Gather the lines below that include the string "Actions", copying each in full.

Extracted data entries
§ §

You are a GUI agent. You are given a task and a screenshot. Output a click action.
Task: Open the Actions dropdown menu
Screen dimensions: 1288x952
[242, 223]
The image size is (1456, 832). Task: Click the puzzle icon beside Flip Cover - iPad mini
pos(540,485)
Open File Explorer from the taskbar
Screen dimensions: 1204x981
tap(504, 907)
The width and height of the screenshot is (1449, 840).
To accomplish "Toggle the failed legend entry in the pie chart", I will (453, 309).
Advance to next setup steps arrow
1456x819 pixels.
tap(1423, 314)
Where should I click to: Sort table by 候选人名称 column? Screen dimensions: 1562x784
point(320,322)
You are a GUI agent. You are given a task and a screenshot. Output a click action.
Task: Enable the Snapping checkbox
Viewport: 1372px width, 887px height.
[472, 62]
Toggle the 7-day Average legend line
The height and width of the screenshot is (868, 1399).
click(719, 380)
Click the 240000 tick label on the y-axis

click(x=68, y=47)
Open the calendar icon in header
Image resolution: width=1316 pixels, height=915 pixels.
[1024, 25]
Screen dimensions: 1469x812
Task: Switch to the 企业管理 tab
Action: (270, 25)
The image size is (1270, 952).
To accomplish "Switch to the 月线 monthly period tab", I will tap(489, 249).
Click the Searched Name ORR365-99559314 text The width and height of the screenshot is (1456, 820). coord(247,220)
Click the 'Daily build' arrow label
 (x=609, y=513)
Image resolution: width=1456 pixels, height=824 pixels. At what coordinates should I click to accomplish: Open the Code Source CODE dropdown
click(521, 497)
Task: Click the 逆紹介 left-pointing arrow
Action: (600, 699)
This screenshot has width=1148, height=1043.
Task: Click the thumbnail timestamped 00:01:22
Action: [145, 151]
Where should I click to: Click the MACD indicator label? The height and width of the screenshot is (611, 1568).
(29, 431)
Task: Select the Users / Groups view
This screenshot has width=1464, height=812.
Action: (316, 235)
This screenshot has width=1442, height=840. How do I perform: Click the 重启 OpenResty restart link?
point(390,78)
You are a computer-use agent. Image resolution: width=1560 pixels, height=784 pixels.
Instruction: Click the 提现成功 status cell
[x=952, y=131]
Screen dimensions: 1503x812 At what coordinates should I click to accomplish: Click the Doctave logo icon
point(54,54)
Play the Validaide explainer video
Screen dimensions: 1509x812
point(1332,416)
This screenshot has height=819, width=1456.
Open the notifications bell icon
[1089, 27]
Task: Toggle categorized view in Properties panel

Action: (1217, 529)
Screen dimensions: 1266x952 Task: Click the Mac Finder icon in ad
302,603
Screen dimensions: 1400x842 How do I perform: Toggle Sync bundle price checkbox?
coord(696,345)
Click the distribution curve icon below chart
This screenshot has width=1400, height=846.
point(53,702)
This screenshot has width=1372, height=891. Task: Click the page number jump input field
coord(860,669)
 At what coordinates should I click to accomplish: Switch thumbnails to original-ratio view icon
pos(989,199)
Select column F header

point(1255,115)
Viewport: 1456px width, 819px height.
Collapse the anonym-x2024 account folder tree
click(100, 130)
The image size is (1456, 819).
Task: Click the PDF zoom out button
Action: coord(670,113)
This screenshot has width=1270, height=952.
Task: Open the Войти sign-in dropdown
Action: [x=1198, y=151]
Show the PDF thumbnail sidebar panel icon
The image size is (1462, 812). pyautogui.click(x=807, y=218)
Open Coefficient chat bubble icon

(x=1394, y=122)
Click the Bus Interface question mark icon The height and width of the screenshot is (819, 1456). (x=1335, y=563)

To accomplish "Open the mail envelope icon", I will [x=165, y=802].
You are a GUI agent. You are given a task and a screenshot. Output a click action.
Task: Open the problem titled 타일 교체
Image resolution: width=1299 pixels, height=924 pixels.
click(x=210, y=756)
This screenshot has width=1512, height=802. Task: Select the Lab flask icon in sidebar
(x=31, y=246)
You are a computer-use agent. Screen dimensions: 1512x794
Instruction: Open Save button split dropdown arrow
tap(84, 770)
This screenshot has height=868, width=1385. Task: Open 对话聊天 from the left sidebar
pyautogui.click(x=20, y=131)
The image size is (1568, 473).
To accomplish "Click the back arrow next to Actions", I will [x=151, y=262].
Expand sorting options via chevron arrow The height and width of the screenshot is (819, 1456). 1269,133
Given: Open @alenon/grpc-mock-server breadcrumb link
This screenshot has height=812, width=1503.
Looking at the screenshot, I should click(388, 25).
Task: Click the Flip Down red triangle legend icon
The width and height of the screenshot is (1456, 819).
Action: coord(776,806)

§ §

#### Written answer
Task: Open the Actions dropdown menu
To accomplish "Click the back arrow next to Actions", I will [x=151, y=262].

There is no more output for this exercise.